El 22 de marzo pasado, el juez Fernando Esteban de la Cámara Penal de Primera Nominación declaró culpable a Diego Ariel Paz en el delito de “lesiones graves calificadas por haber mediado una relación de pareja” y, en consecuencia, lo condenó a la pena de tres años de prisión de cumplimiento efectivo. Además, fijó una indemnización por la suma de $150.000, debido a que por las consecuencias del golpe, la joven debió operarse de la nariz.
En los fundamentos de la sentencia, el magistrado remarcó que el acusado se mostró arrepentido. Declaró que había llegado a la casa de ella –que estaba con sus amigas tomando mate- y le propuso que fueran a La Gruta, pero ella le dijo que no, que estaba con otro hombre. Según Paz, le dio un ataque de celos. Además, pidió perdón a la víctima y a la familia de él por el tiempo que estuvo ausente. Al mismo tiempo aclaró que dejó todo por ella, ya que estaba casado y tenía hijos pero “estaba muy enamorado de ella”.
La joven había contado que su ahora acusado fue su pareja, con quien convivió durante tres años aproximadamente en la vecina provincia de La Rioja y también en Catamarca. Por entonces, ya llevaban separados cinco meses. “Es una persona violenta y en la provincia de La Rioja me vivía pegando, por lo que me escapé y me vine a vivir a mi domicilio”, aseguró.

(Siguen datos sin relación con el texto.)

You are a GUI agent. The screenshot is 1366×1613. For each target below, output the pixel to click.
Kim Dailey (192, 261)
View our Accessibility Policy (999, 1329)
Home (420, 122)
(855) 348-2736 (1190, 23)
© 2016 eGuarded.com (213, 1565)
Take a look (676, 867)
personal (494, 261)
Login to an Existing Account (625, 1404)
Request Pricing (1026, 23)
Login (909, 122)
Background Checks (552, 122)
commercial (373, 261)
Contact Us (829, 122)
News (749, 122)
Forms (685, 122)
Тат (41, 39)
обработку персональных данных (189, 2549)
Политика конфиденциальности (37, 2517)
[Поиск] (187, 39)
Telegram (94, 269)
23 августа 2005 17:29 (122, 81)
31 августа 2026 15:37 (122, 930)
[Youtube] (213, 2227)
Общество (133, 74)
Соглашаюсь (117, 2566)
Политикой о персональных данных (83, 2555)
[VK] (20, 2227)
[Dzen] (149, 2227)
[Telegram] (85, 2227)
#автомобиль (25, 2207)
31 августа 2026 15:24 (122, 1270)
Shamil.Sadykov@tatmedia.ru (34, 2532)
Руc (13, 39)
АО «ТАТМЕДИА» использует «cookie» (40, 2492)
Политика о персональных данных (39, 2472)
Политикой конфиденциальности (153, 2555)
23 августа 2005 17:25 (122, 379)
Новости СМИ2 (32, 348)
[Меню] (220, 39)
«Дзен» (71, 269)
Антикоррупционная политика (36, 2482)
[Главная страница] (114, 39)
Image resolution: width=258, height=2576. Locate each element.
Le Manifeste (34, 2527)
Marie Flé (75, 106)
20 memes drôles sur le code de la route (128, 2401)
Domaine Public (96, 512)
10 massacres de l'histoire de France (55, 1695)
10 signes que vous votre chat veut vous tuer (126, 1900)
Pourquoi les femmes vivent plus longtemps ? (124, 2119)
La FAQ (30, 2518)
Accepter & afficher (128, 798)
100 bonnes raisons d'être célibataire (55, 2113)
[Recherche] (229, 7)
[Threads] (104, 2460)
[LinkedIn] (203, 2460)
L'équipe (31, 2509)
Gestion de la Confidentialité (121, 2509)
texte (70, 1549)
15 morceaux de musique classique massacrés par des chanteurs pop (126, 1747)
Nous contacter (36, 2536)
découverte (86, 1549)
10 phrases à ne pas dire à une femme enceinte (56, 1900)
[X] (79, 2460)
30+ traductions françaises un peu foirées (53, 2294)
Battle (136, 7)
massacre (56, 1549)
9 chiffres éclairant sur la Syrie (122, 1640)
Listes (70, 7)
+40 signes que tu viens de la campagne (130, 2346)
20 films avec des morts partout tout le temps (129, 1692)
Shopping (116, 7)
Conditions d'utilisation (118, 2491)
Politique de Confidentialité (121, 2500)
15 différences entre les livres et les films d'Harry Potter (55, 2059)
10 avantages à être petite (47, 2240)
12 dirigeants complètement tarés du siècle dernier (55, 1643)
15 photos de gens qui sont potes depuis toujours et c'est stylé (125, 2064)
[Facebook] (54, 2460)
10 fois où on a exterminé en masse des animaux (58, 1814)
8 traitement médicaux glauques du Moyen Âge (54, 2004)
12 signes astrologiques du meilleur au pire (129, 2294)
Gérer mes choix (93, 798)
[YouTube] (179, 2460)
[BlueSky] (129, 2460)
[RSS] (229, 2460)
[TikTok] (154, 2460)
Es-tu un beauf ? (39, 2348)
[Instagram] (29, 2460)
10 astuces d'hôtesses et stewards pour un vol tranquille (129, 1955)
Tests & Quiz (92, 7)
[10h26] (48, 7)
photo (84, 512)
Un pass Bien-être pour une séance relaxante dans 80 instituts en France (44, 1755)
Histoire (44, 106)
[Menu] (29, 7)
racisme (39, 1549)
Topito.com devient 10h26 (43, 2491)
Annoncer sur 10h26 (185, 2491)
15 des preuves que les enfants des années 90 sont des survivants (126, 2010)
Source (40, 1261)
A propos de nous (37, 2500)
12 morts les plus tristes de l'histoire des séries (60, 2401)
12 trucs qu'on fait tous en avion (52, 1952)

Detalló que ese 1 de julio de 2017 se encontraba en su casa, tomando mate con dos vecinas y con sus hijos. Ella se sorprendió al verlo. Se acercó a ella y le dijo: “Vamos, vamos... ya sabés cómo soy… te voy a romper la cabeza…”. “A quien le respondí que se marchara, ya que estaba con mis hijos y mis vecinas, pero sin motivo me agarró de los cabellos, me tiró la cabeza para atrás y me propinó un golpe de puño en la cara… No me podía defender. En una de esas patadas me quebró el antebrazo derecho. Él se retiró corriendo ya que venían unos vecinos a defenderme. Mis vecinas me comentaron que mi acusado me dejó de agredir físicamente por la intervención de un hombre que andaba con él, quien me lo sacó de encima”, remarcó.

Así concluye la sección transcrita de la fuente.